Set problem: What are the data lines from the one containing "Screen dimensions: 678x629" through the one containing "(x=4, y=613)", inclusive, reproduced verbatim and without the pictures?

--- START OF Data extract ---

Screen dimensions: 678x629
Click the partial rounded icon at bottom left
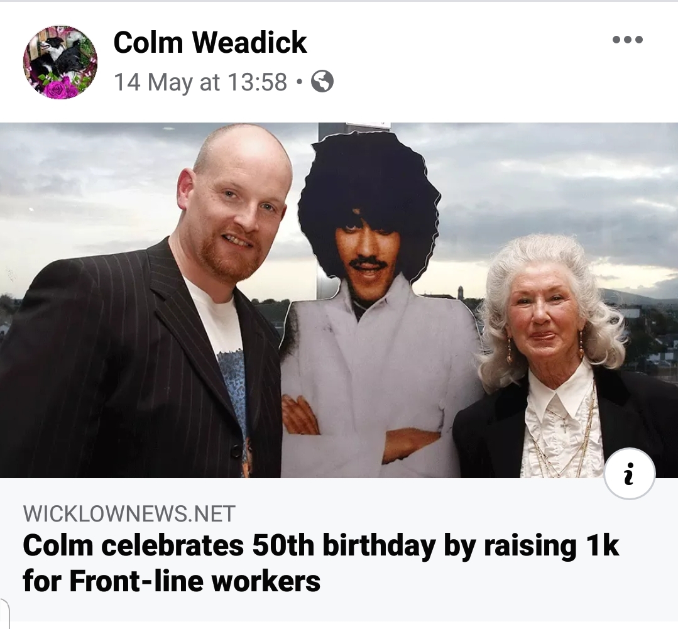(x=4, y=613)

--- END OF Data extract ---
--- START OF Data extract ---

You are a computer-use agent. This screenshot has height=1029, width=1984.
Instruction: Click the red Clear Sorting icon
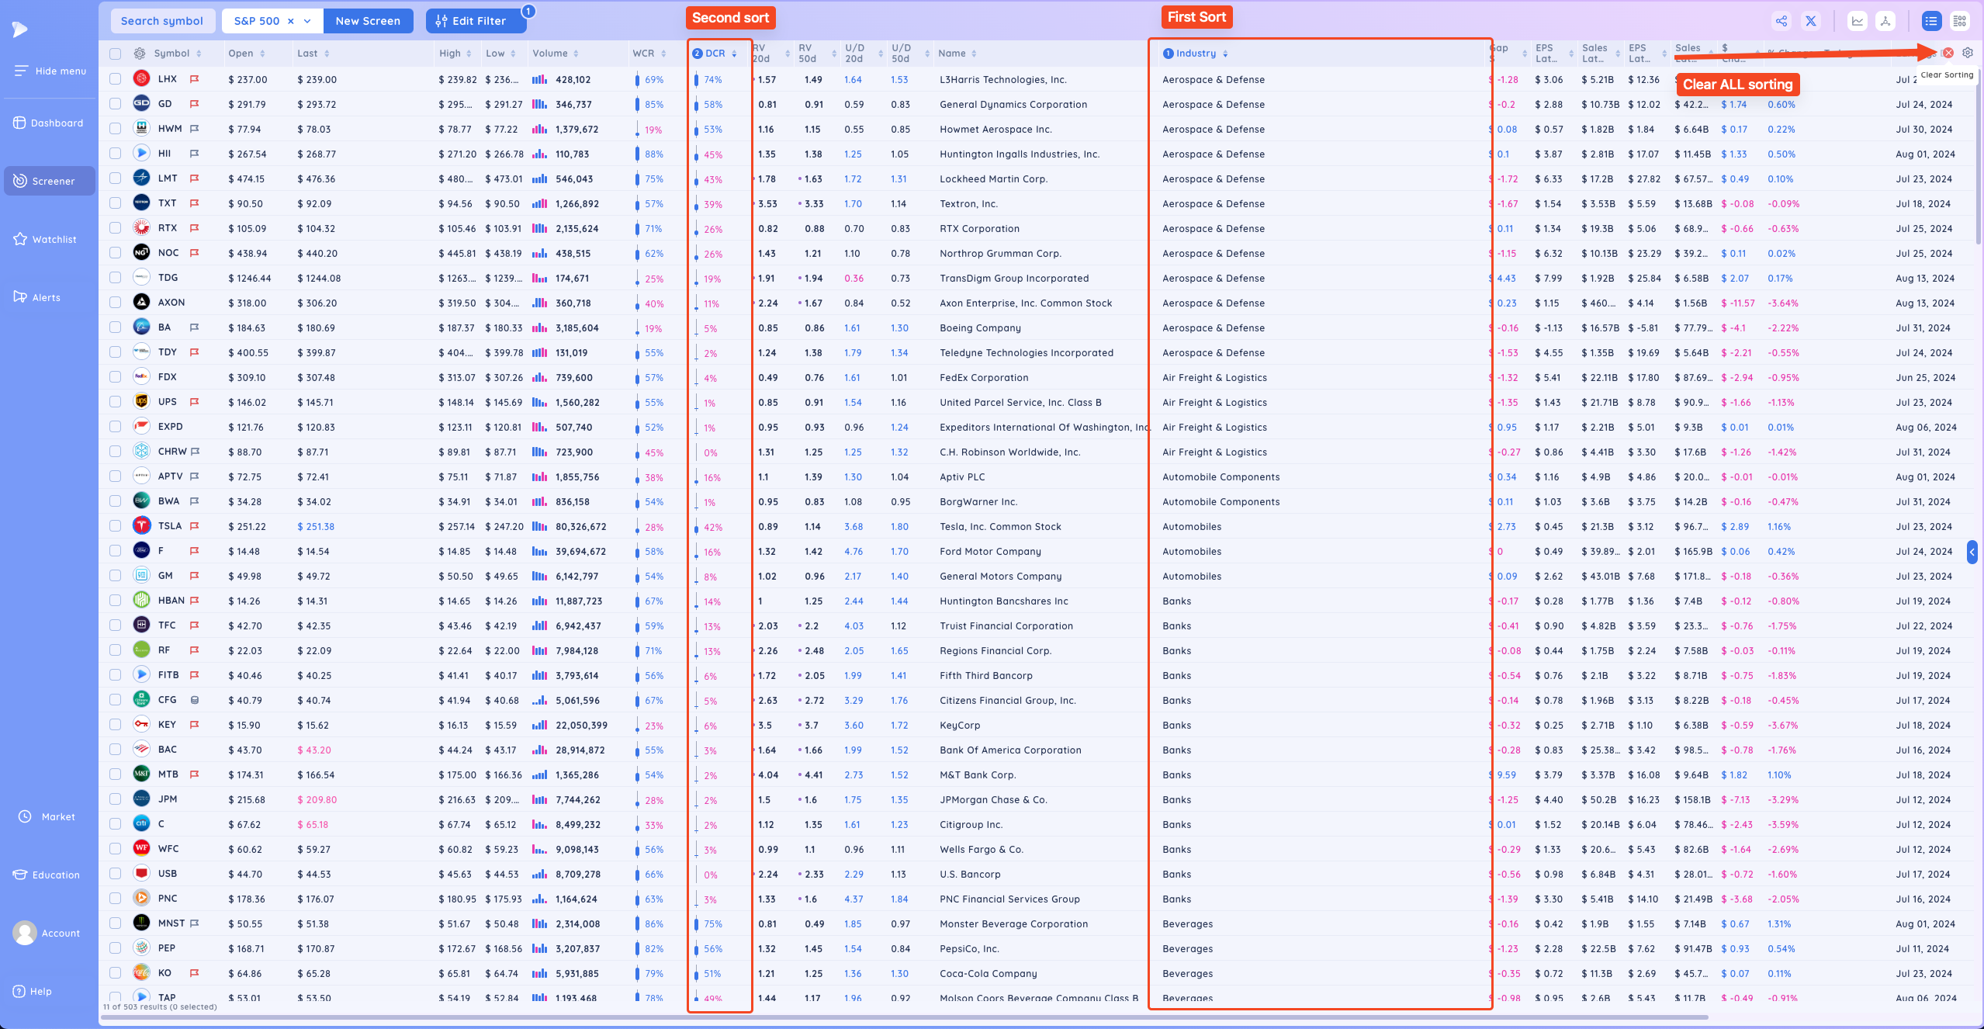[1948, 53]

--- END OF Data extract ---

Result for this exercise:
Screen dimensions: 678x629
Click the partial rounded icon at bottom left
(x=4, y=613)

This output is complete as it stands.